In short, it appears that changes in deforestation over the last few years are likely to have been driven by short-run economic factors. And that may mean that when the global economic crisis ends, clearing rates will rise again -- unless we find a better way to protect forests now.
But the importance of economic factors to clearing rates also suggests an obvious and effective response: pay people to keep forests intact. Thankfully, there is an ongoing international effort to create such a program. Negotiators in the last U.N. climate change conference in Durban hashed out a number of issues related to paying countries to preserve their forests under a scheme called Reducing Emissions from Deforestation and Forest Degradation -- also known as REDD. But they are still a long way from a final agreement. It has been immensely difficult to agree on who would get the money, and against what benchmarks and targets. And at a time of limited appetite for new expenditure by governments in developed nations, it isn't yet exactly clear who will pay the billions of dollars that donor countries as a group agreed to provide for REDD at the 2009 Copenhagen climate summit.
In the interim, the Norwegian government has started running REDD pilot programs -- but these exercises have shown how complex it can be to link payments with results on the ground, especially when so many local factors are involved in slowing the rate of clearing. In May 2011, Norway agreed to pay Indonesia $1 billion if, among other things, it put in place a two-year moratorium on new concessions to cut down forests. The decree excluded existing concessions and those "approved in principal," so perhaps it shouldn't come as a surprise that FORMA data suggested that June 2011 actually saw rates of clearing in Indonesia rising. The good news is that July and August of last year did see rates at their lowest levels since 2006, so perhaps there is a hope that however full of holes the agreement appears to be, it may still have some effect.
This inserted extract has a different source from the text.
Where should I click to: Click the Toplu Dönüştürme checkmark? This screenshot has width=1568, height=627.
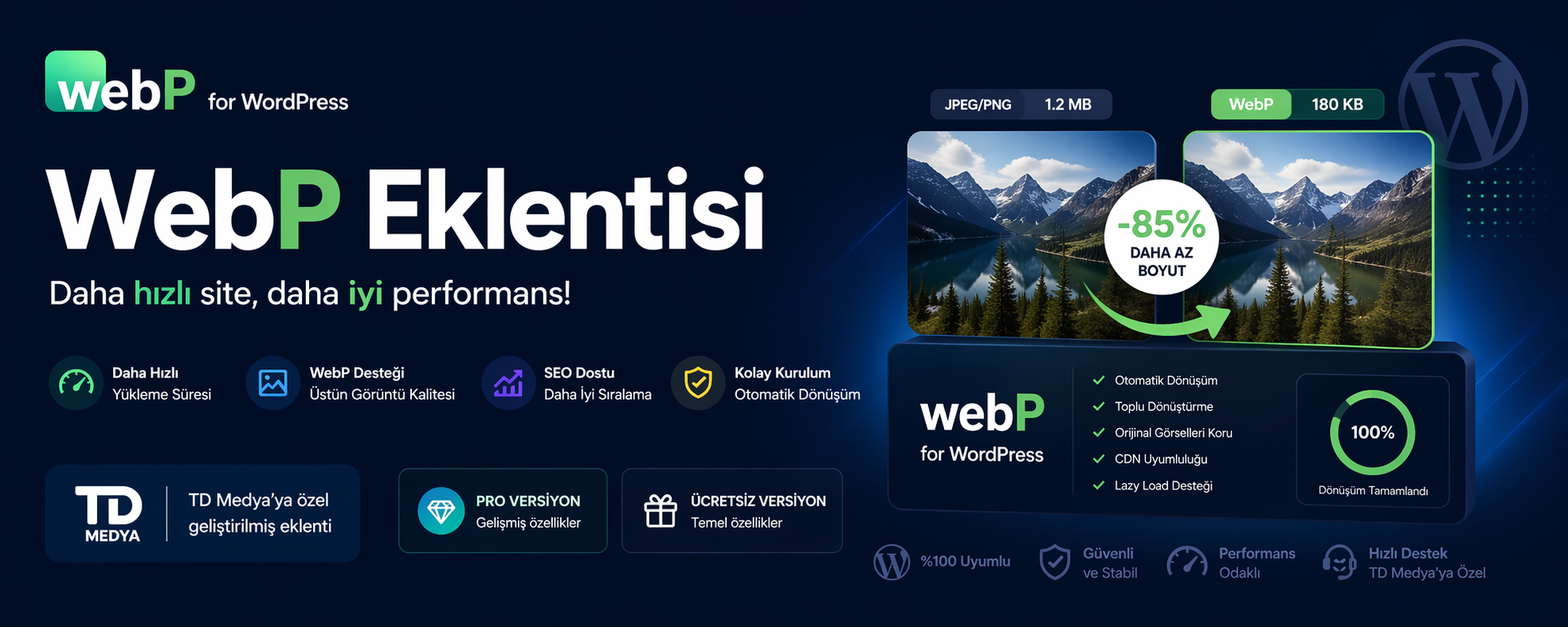pyautogui.click(x=1098, y=406)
But a previous Norwegian deal with Guyana appears to have done little to slow deforestation in the short term; and a $1 billion fund supported by Norway in 2008 to back Brazilian forest protection had only spent $39 million by the start of 2012.
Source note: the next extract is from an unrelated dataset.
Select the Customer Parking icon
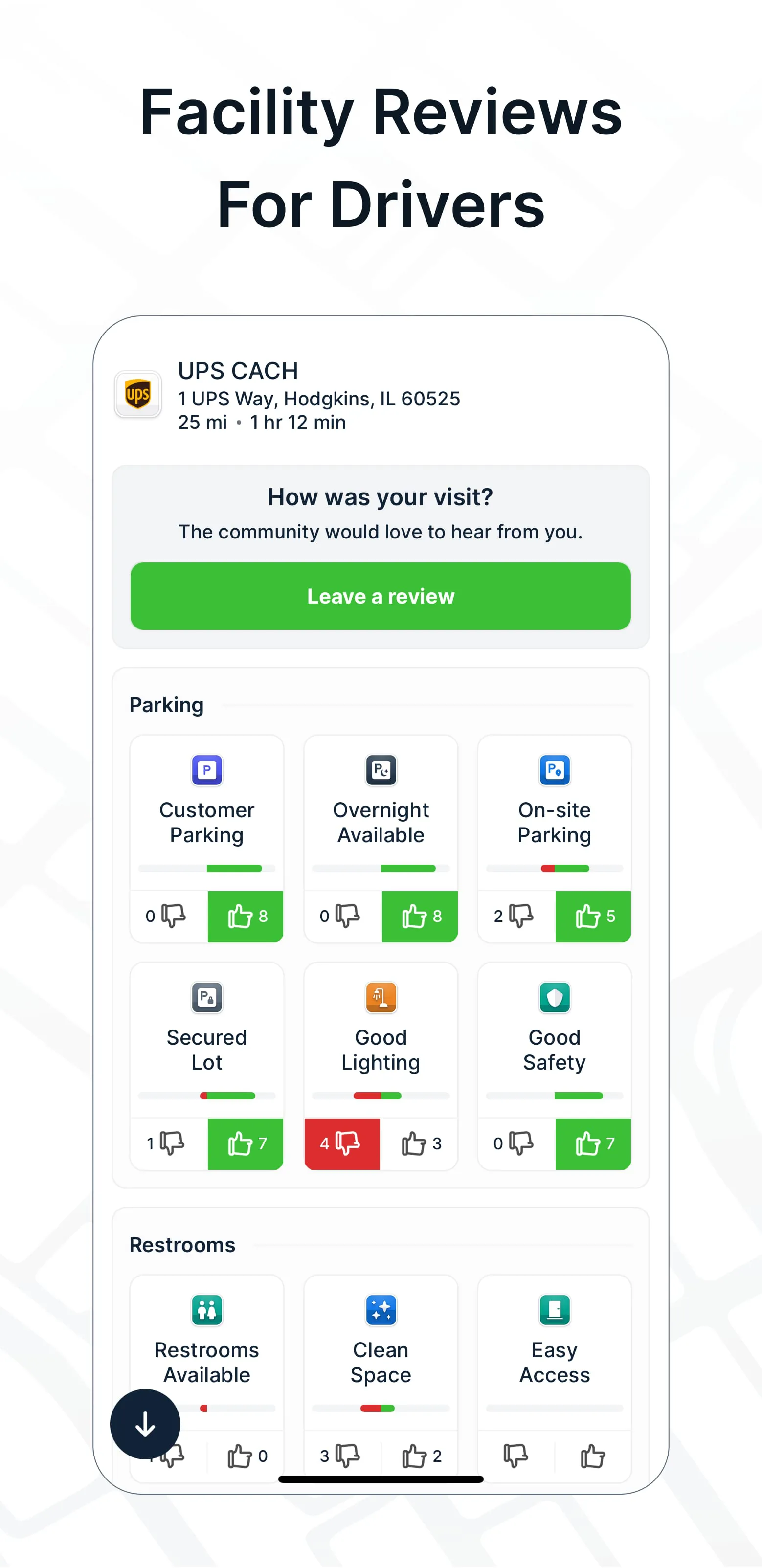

Wheeler's analysis does suggest one potentially more straightforward approach. Pay countries each month if they manage to keep deforestation at a rate below that which would be expected given long-term development trends. Wheeler and colleagues suggest that as countries get richer they also clear less forest -- and that by the time a country's per capita gross domestic product hits around $10,000, it is likely to see a zero rate of net deforestation. So, if a developing country manages to slow its rate of clearing, and deforest less than its average income would suggest in a given month or year, it gets paid. FORMA provides sufficient, and sufficiently accurate, data to make such a scheme workable -- and Wheeler suggests a number of tweaks to make sure that the scheme encourages the long-term outcomes that we want.
Of course, given that the analysis of FORMA data suggests that protected area status and the quality of local government makes little difference to the rate of deforestation in Indonesia, one might wonder what good a scheme that gave money to apparently impotent governments would do. One answer is that the program would give countries a significant incentive to overcome that impotence -- searching for whatever amounts to the institutional equivalent of Viagra for their forestry departments. In fact, more capable government would be a considerable side benefit of the scheme. Less pulp and more efficient paper-pushers -- what's not to like?